**Excerpt**

<<<<

I should like to point now to the number of industrial disputes that took place in the various years. In 1962, there were 60 such disputes; in 1963, 70; in 1964, 87; in 1965, 89. The number of work people involved in disputes in progress is also very relevant: In 1962, only 9,197; 1963, 16,067; 1964, 25,245; 1965, 39,745. Let us consider the number of man days lost.

One and a half million.

No, it is not one and a half million. The Deputy should get his statistical knowledge right.

I do know that from 1961 to 1964 there were 1,260,000 and some odd hundreds of days lost.

I think the Deputy is not quite right.

If the Deputy does a quick tot, he will find that I am right.

If we take the days lost due to unemployment.

The figures are: 1962, 104,024; 1963, 233,617; 1964, 545,384; 1965, 556,475. If Deputy Andrews wants to do the tot, he is more than welcome.

I have already done it.

He will realise how bad things are. We maintain that the fact that the Government related everything to an election and made votes their god is the reason we have arrived at this sad dilemma today.

I was put off in my discussion of this question of the best Cabinet in Europe by the fact that it was ruled irrelevant. I should like to mention one thing that happened to me yesterday, for the second time. A Fianna Fáil Senator came up to me in the passage and said: "What you said three months ago was right. It is the young fellows in the Cabinet who will bring us down. You would want a 50 guinea suit if you were to go near them." These are interesting little points. That was said to me by a Fianna Fáil Senator, who was elected by the Fianna Fáil Party and nominated by the Fianna Fáil Party. I had better not give his name or he will be thrown out.

Let us consider the number of houses being built and the slowing down in housing. I quote from the Economic Series 1964-66, No. 56—Housing. State-aided schemes, number of new houses built by private persons and public utility societies. Whereas, in January, 1966, there were 584 houses built as against 545, in February, the figure had worsened and there were only 574 houses built as against 658 built in February, 1965. In March, again the slowing down was evident. There were 606 houses built in 1965 and only 467 in 1966. In April, when building should be coming up, there were 838 built in 1965 and 756 built in 1966. For May the figures were 635 in 1965 and 511 in 1966.

Let us take the total number of new houses built: January, 1965, 708; January, 1966, 802—going well— February, 1965, 920; February, 1966, 652. March—the last month for which figures are available and a month in which one would think the figures would be increasing—1965, 1,106; 1966, 774.

In my constituency there are young married couples with four and five children living in one room. There are boys and girls who have been married six and seven years and are living apart. Admittedly, there are not more than ten or 20 such cases. Cases run from that terrible catastrophe from the family point of view to cases of married couples with two children living in one room. That is a national tragedy which can be laid at the door of the Government because, as I have explained, they got their priorities wrong.

>>>>

**Goal 1**
In the parliamentary debate excerpt, how many industrial disputes took place in 1964?
**Goal 2**
Write a continuation of the parliamentary debate excerpt on industrial disputes and housing, picking up after its final sentence.

**Available data**
<<<<

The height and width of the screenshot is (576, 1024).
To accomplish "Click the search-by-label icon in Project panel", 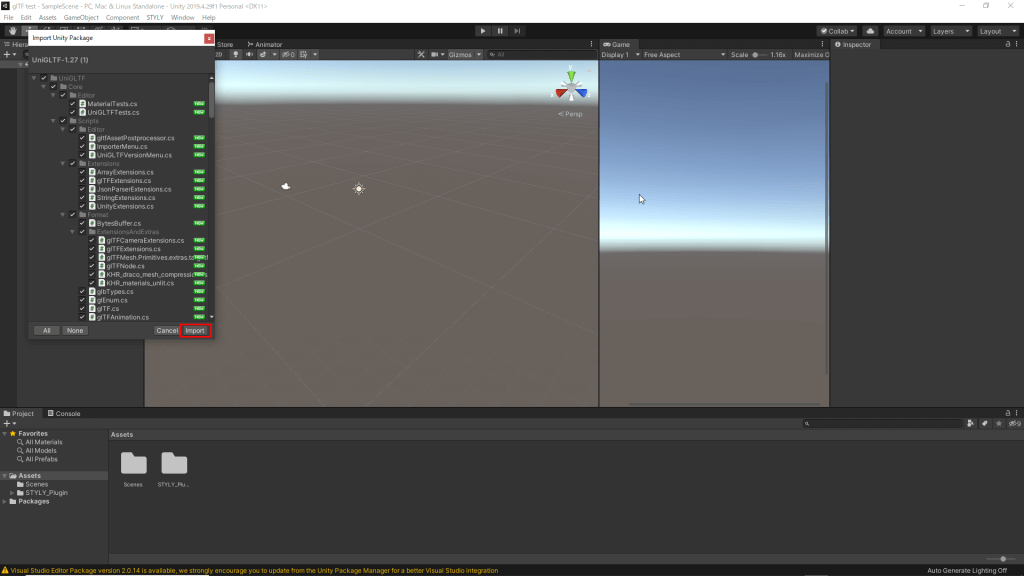I will tap(985, 423).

>>>>

**Right answer 1**
87

**Right answer 2**
The live register total at the end of the various months should be examined. Before examining it, we must take into account the change in the production of these statistics that was so kindly arranged by the Government for their own purposes a few months ago. It is very difficult to know how you compare like with unlike. I have a rule of thumb method and it is that at the week of change there was a change of 16,000 persons. I take it then that from the week of change or the week before change there would have been no change at all. Then you have to add 16,000 people to the number at present on the live register to get the comparison with last year. In January 1965, there were 61,100 people. This year there were 59,200 people but when you add 16,000 to it, you get 75,000 people. In effect, there were 58,700 people in February last year. This year there were 56,600 people but if you add on the 16,000 Fianna Fáil subtracted, you get 72,000 people. In March last year, you get the figure 57,200 and this year it is 54,400. Add on 16,000, and you get 70,000 people. In April, mind you, even subtracting 16,000, they are worse off. In April, there were 52,100 people and this year there are 52,300 and adding 16,000, you get 68,000 people. That is the position in relation to the live register of unemployed.

There is another sliderule. The unemployment benefit expended weekly amounts in January, 1965, to £104,630, and in January, 1966, it was £141,390. In February, 1965, it was £97.040 and in January, 1966, it was £135,030. This is explained by the 16,000 people Fianna Fáil crossed off the register but it also shows the increase I have indicated. In March, unemployment benefit cost us £92,888 and in 1966, it was £127,730. In April, it was £82,080. This year it was £115,370. The numbers in receipt of home assistance remained constant. They remained constant of course because the amount voted for home assistance remained constant as well. The situation in the sales of insurance stamps is that the average for 1964 was 6,760 per month. In 1965, we had 6,739. For the three months, January, February and March, because of the fact that you brought more types of employment into the insurance, there were 7,764 in 1964, and only 7,421 per month in 1966.

These figures indicate a fall in housing, a fall in employment and a lessening in economic activity. The signs were there. In 1965, and I quote from the Second Programme for Economic Expansion, Progress Report, 1965:

Agricultural output fell by about one per cent below the level of 1964.

Farm income was meant to be up by one per cent as compared with six per cent in the rest of the country and total employment was down by 7,000 people. From 1965 to 1964, 14,000 people left the land and we could only, notwithstanding the extraordinary amount of money we spent on the propagation of industry, replace them by 7,000 people in industry. We had 7,000 fewer people working in 1965. We have sold less insurance stamps, for January, February and March, the three months for which figures are available in 1966 than the average which is available for 1965. That picture tells its own story. Agricultural exports for 1965 were down by £7 million.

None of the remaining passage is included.